Vanmarcke, a rider whose bulky physique is made for power, was the only rider able to follow. A strong classics campaign to date, but one that, perhaps crucially in a Monument like Flanders, has been lacking a win. The Belgian has all the attributes for a Flanders or a Roubaix triumph, but, Sunday didn't have the belief. Had the Belkin man been one race older, stronger, that little wiser, he may well have been the man that walked away with the Ronde. Instead, he showed too much deference to his Swiss rival. He believed, as Van Avermaet and Vandenbergh did, when the quartet approached the finish in Oudenaarde, that there could be only one result, a Cancellara win. He was in all sorts of pain, but so was everyone else. He was thinking of the podium, but of spot number three, not number one.

Compounding this, Cancellara played the psychological card. 'This is your race to win', he taunted to his three break companions. 'This is your chance, it may never come again'. It was clever. Brilliantly so. Vandenbergh rolled away his faint chances with a half-hearted dig, and oddly it was Van Avermaet and Vanmarcke who brought him back. Cancellara had somehow goaded the trio into a frenzy, all while he kept his cool.
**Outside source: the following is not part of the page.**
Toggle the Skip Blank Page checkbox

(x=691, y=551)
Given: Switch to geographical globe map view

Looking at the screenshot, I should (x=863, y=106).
"I wanted to finish alone, but today it was better to wait for the sprint." - Fabian Cancellara

Even in the sprint, experience counted for everything. Despite the Swiss leading into the final kilometre, it was Cancellara, the two-time Ronde winner who coaxed the other three in front, and found himself recovering, in the blind spot of his rivals with 700 metres to race. Cancellara essentially dictated the sprint. Opening up as late as possible, but still sure to make himself first to accelerate. The students, watching the master, roll away with the win.

The result, in so many ways, is irrelevant. Sunday was entertaining to the last, a perfect exhibition of what makes cycling such a beautiful sport. Tension throughout, a battle of wills, speculation, nerves, and finally a champion emerging. You don't see races like this often, but then, this was The Ronde.